───── Input for this task
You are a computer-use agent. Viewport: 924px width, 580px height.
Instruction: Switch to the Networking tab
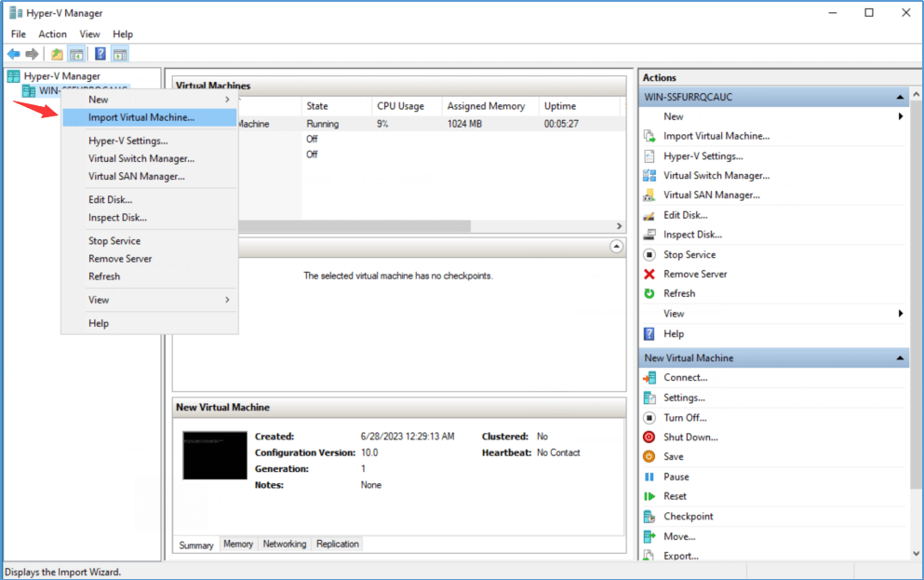pyautogui.click(x=284, y=545)
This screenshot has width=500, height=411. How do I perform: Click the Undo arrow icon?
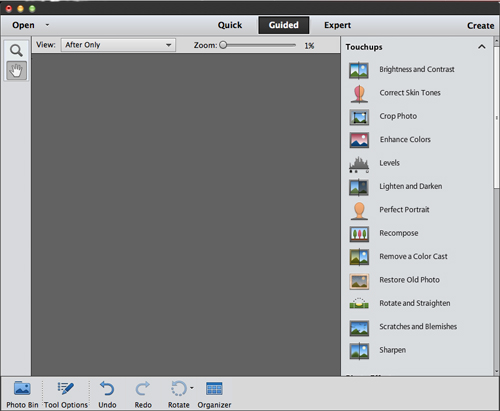pyautogui.click(x=107, y=389)

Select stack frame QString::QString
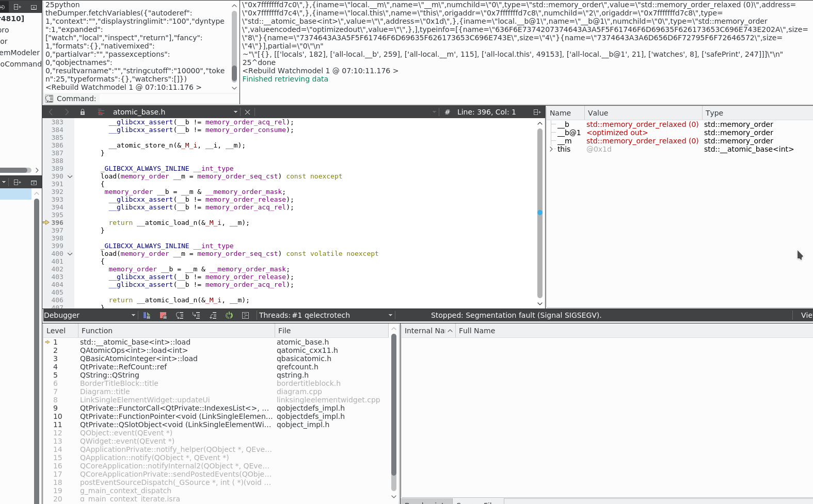pyautogui.click(x=109, y=375)
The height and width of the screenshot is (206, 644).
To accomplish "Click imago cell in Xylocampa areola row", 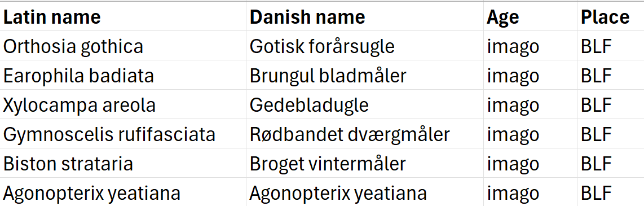I will click(530, 105).
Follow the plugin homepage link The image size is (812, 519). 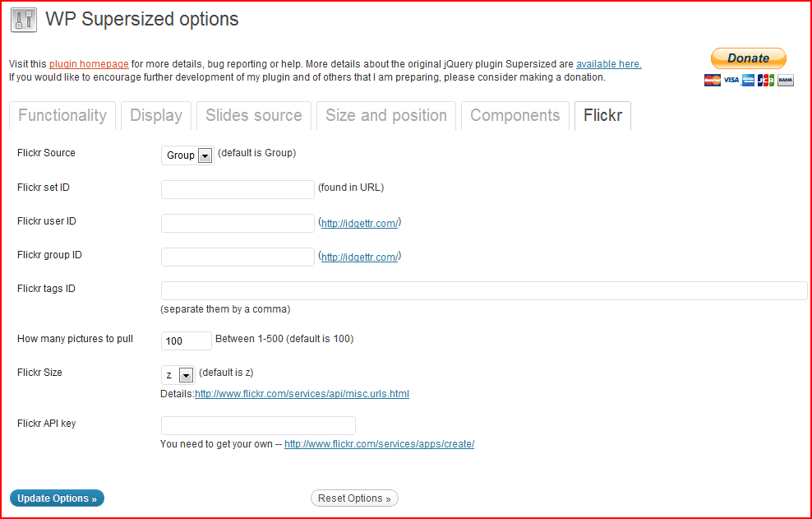[89, 64]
──────────
The problem:
Restate the lines of the records exactly, starting at the first and stopping after the line with "The height and". Leave out any picture.

Written solution:
You are a computer-use agent. Viewport: 924px width, 580px height.
Instruction: Switch to the Networking tab
pyautogui.click(x=284, y=545)
This screenshot has width=500, height=411. How do I perform: Click the Undo arrow icon?
pyautogui.click(x=107, y=389)

Select stack frame QString::QString
pyautogui.click(x=109, y=375)
The height and width of the screenshot is (206, 644).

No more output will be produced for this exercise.